Monday, September 27, 2021

Denial of suppression motion affirmed; whether officers' unrelated investigations prolonged stop is a factual issue

United States v. Malone, __F.4th__, 2021 WL 3851910 (10th Cir. 2021) Short story: Upholding a suppression loss in a very pretext-y traffic stop. Unrelated investigations—like inquiries into criminality or dog sniffs—don’t run afoul of the Fourth Amendment unless they prolong the stop. Prolongation is a factual question. Longer story: Cops were surveilling a hotel known for criminal activity and zeroed in on a car which they had their cop-buddies scrutinize until a traffic violation occurred.

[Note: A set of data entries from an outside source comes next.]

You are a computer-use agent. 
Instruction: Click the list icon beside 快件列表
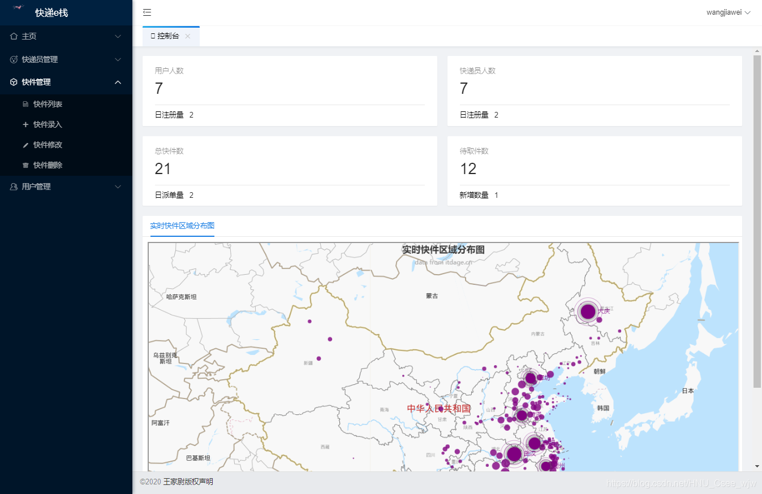25,105
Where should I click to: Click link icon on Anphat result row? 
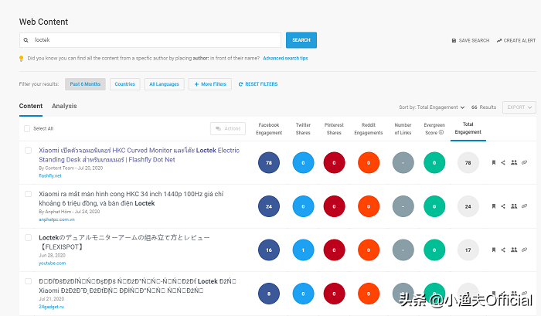tap(525, 206)
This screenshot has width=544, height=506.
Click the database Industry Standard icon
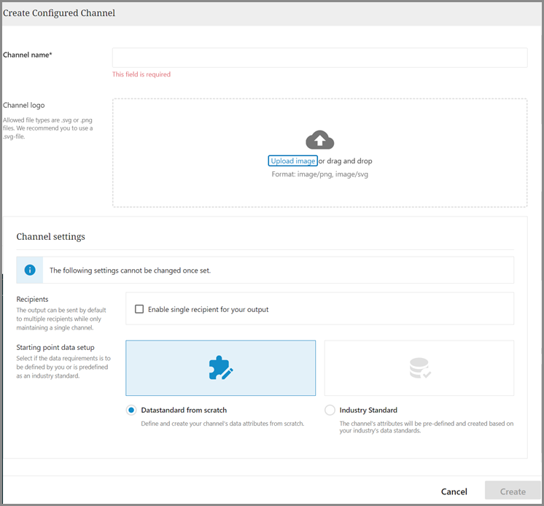point(419,370)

While the driver was looking for insurance and registration, Mr. Malone (passenger/defendant) provided his ID and disclosed he was on parole for burglary of a pawn shop. Cop returned to patrol car while the driver apparently still searching for insurance and registration and found out that Mr. Malone was a suspected gang member. This apparently entitled him to investigate further. Mr. Malone was ordered to exit the car. Cops find a pistol, and eventually charge § 922(g). Defense counsel argued that ordering the exit from the car was a detour. Tenth accepts the exit order constituted a detour, but says officers still acted lawfully because the stop wasn’t prolonged. And because assessing whether prolongation occurred is a factual question, and the appeal didn’t challenge under clear error, the issue was waived. But even if it hadn’t been, the Tenth still would have flushed because it found that arguments made during oral argument were not persuasive—mainly, the time it takes to track down registration and insurance doesn’t add time to render the traffic stop unreasonable.